Vasona Creek is a short creek that runs through West Valley College and joins Wildcat Creek just before the latter reaches San Tomas Aquino Creek. With $570,000 in grants from the Santa Clara Valley Water District, the one mile section of Vasona Creek running through the college campus has undergone restoration since 2011, repairing deep channel incision and restoring riparian vegetation.

==Habitat and wildlife==
In 1898 John Otterbein Snyder collected steelhead trout (then Salmo irideus Gibbons) specimens in Campbell Creek (now Saratoga Creek, a tributary of San Tomas Aquino Creek). A 1985 California Department of Fish and Game (CDFG) survey of Saratoga Creek noted "a major steelhead and king salmon spawning area" on San Tomas Aquino Creek located approximately 200 yards downstream of the Saratoga and San Tomas Aquino creeks confluence. Stream resident coastal rainbow trout (Oncorhynchus mykiss irideus) persist in the Saratoga Creek watershed but anadromous steelhead cannot run up from the Bay because of a barrier at the confluence of San Tomas Aquino Creek and Saratoga Creek that prevents their passage upstream. Recent genetic analysis has shown that the San Tomas Aquino watershed trout are of native origin and not hatchery stock.
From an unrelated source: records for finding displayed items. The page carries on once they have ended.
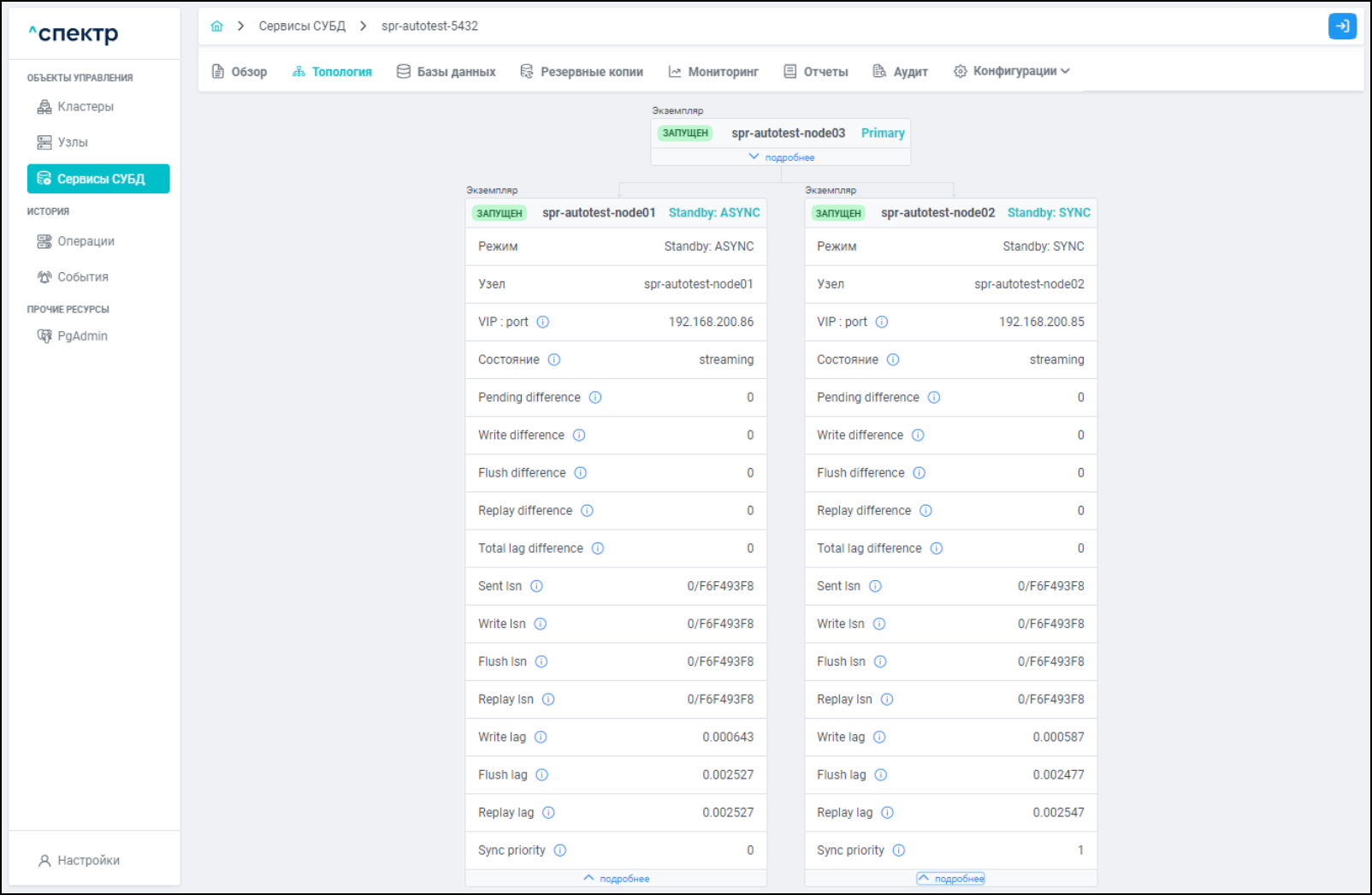The width and height of the screenshot is (1372, 895).
Task: Go to Кластеры in the sidebar
Action: (x=85, y=107)
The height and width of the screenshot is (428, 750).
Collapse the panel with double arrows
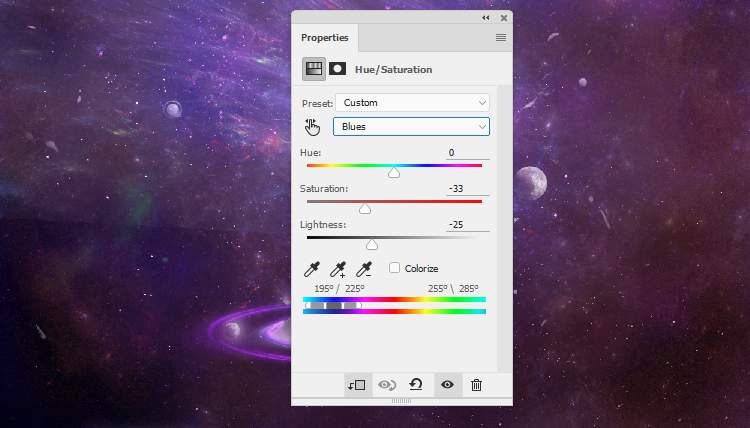[486, 17]

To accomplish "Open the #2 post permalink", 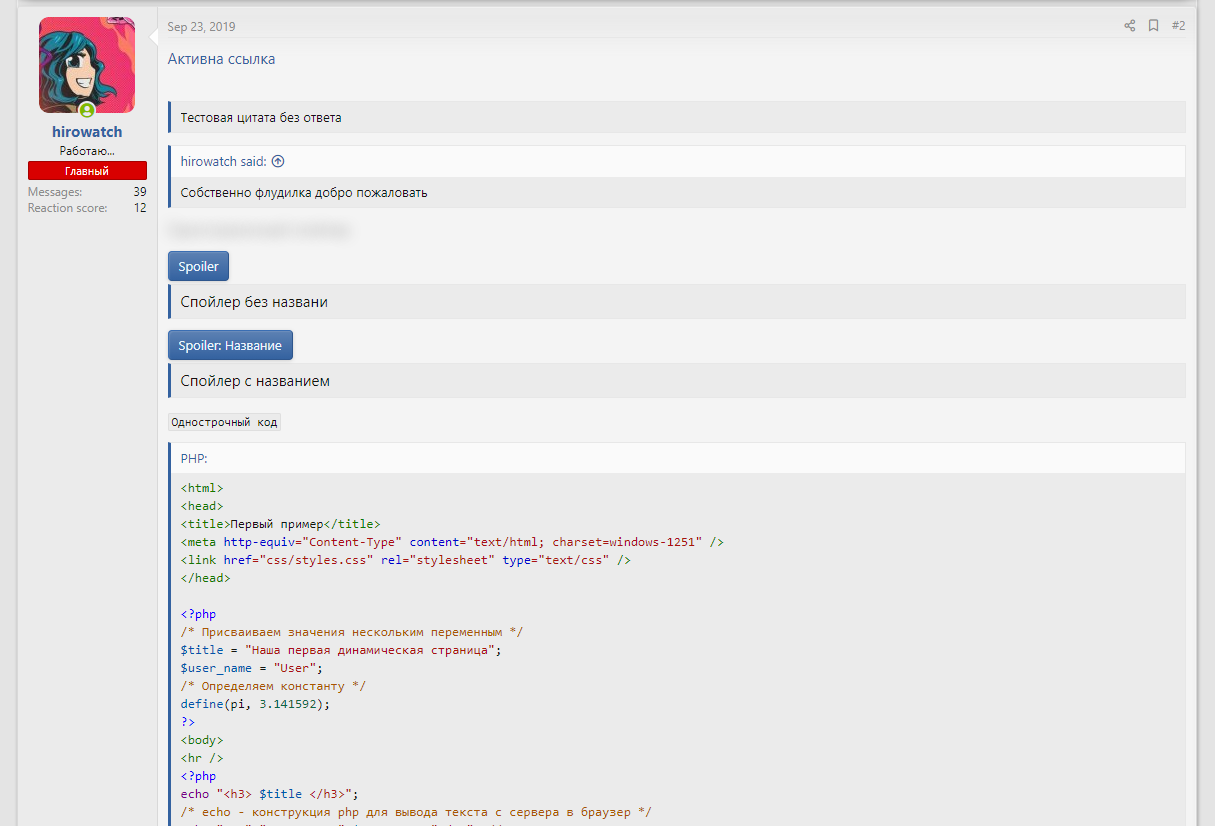I will [x=1178, y=26].
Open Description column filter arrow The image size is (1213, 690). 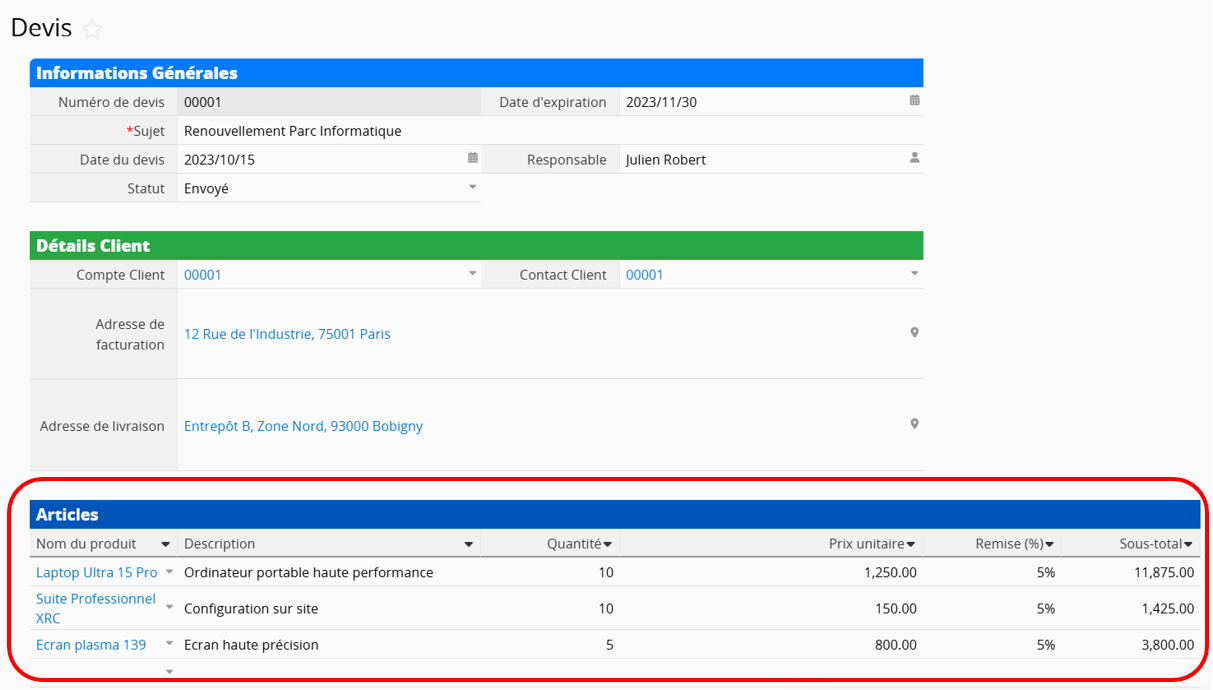pos(469,544)
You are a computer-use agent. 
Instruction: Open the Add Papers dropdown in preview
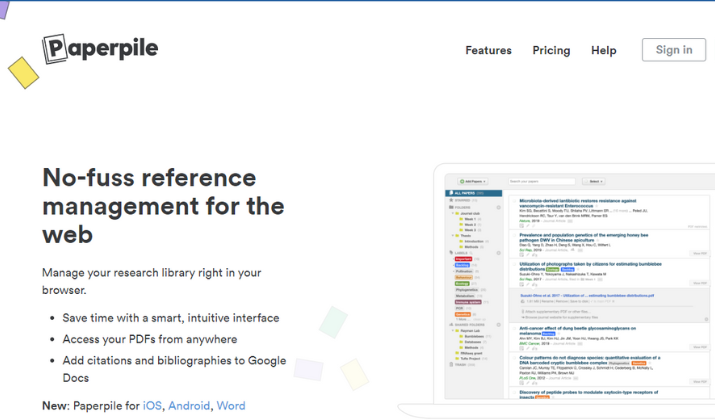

Leidy (2007) identified the native fishes in San Tomas Aquino Creek as Hitch (Lavinia exilicauda), California roach (Lavinia symmetricus), Sacramento sucker (Catostomus occidentalis occidentalis), Three-spined stickleback (Gasterosteus aculeatus), rainbow trout (Oncohrynchus mykiss irideus) and possibly Chinook salmon (Oncorhynchus tshawytscha). Although the latter had been considered now absent from the watershed, in mid-October, 1996, Roger Castillo, the founder of the Salmon and Steelhead Restoration Group, recovered a giant Chinook salmon from San Tomas Aquino Creek beneath Highway 237 (see photo). Non-native fishes include Common carp (Cyprinus carpio), Goldfish (Carassius auratus auratus), Golden shiner (Notemigonus crysoleucas), and Western mosquitofish (Gambusia affinis).